Thinking Sphinx is a great search library for Ruby projects. It has clean syntax and some nice options for indexing, searching and sorting. In this tutorial I'll show how you can use TS to perform searches based on both a geographical point and a keyword.
Let's say that we're building a Rails app to index independent coffee shops in our town. Every coffee shop has a name, a description and some comments, as well as a latitude and longitude value so that we can place it on a map. We want to allow our users to search through the coffee shops in our database by providing keywords and a location. We want our searches to take into account BOTH the relevance of the results based on keyword matches, as well as their proximity to the location given.
First, we'll of course need to install Sphinx and Thinking Sphinx. It's probably also a good idea to read this introduction to Sphinx.
This tutorial also uses the Geokit gem, so be sure to grab that as well.

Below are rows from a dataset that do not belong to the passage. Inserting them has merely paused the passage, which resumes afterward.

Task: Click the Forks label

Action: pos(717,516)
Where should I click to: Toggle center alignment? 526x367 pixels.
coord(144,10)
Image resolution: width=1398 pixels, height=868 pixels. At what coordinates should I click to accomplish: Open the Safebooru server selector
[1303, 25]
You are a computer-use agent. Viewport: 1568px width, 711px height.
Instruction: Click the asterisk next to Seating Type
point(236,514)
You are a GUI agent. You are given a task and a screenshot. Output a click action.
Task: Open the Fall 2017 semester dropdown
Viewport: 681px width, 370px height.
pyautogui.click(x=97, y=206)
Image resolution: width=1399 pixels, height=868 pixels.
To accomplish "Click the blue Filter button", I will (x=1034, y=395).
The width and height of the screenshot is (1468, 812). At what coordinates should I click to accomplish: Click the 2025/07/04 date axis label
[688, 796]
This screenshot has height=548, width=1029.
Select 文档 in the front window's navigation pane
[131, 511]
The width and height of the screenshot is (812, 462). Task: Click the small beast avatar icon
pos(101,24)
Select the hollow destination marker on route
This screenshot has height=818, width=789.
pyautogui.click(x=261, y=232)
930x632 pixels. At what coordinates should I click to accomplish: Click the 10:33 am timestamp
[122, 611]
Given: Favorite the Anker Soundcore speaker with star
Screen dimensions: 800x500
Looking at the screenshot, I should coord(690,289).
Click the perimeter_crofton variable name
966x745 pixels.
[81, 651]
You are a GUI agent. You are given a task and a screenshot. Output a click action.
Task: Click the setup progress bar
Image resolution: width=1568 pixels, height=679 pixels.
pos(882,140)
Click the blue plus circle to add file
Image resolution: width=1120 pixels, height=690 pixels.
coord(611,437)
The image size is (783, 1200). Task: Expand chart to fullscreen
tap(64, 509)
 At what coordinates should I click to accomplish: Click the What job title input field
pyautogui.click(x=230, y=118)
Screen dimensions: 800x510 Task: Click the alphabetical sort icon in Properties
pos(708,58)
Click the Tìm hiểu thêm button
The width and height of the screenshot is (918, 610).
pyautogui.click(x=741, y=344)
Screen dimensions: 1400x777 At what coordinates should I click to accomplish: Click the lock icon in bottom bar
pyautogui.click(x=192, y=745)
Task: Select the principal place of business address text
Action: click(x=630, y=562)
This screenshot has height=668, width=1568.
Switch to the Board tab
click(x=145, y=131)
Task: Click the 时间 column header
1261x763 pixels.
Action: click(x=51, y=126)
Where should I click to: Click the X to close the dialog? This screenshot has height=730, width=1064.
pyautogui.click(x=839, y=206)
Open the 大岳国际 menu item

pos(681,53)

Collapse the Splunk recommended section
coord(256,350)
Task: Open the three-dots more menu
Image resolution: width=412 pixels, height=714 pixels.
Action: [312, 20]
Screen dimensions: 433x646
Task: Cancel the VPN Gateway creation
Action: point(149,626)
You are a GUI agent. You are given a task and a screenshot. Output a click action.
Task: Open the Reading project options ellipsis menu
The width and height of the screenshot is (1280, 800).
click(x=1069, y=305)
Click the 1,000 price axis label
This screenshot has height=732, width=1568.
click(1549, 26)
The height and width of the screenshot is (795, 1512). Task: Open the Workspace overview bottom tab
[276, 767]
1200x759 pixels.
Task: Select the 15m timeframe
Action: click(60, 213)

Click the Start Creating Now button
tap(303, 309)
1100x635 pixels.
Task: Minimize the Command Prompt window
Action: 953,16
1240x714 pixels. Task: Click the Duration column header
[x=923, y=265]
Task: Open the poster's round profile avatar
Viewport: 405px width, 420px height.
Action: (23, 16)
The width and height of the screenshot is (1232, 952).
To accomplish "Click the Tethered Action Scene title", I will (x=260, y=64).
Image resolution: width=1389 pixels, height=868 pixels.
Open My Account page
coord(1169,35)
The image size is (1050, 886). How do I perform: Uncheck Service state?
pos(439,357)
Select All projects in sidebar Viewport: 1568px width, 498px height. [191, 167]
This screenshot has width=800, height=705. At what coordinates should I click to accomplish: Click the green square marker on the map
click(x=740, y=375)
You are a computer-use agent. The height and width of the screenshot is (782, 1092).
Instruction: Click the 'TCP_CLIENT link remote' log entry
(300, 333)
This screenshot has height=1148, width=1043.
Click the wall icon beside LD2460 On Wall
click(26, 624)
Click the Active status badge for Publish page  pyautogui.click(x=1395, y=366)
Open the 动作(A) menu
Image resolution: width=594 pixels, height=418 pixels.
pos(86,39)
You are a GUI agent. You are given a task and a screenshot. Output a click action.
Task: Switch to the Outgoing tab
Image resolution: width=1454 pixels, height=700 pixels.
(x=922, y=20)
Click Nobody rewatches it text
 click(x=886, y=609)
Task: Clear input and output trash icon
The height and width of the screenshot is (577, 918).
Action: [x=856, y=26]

Once Sphinx and Thinking Sphinx are installed, we are ready to define the indexes on our model. This tells Sphinx which fields to store in its index for searching, which attributes we want to have available for sorting and filtering, as well as any other properties we want to define.
# Table name: coffee_shops
#
# id :integer(4) not null, primary key
# name :string(255)
# description :text
# lat :float
# lng :float
class CoffeeShop < ActiveRecord::Base
has_many :comments
PER_PAGE = 10
define_index do
# fields
indexes :name
indexes :description
indexes comments.body, :as => :comments
# attributes
has 'RADIANS(lat)', :as => :lat, :type => :float
has 'RADIANS(lng)', :as => :lng, :type => :float
# properties
set_property :latitude_attr => 'lat'
set_property :longitude_attr => 'lng'
set_property :field_weights => { 'name' => 10,
'description' => 2,
'comments' => 1 }
end
end
The fields in the index tell Sphinx that we want our search to look at the name and description of our coffee shops, as well as the body of any comments that have been made. Notice that we're able to index not only fields that are in our coffee_shops table, but also fields from associated records - in this case the bodies of our comments.
Defining a lat and lng attribute are necessary for doing geography-based searches. The big gotcha here is that Sphinx needs these attributes to be stored as radians, whereas most geocoding APIs (such as Google) use decimal degrees. The SQL 'RADIANS(lat)' will automatically do this conversion for you. If you happen to have your lat and lng stored as radians already, however, you can just define your attributes like this:
# attributes
has :lat
has :lng
Finally, we define our properties. The :latitude_attr and :longitude_attr properties tell Sphinx which fields we're using for our geography calculations. The :field_weights define how much weight we want to give to each indexed field. If we get a match on the name of one of our coffee shops, that should weigh heavier in the relevance than if we got a match on one of our comment bodies.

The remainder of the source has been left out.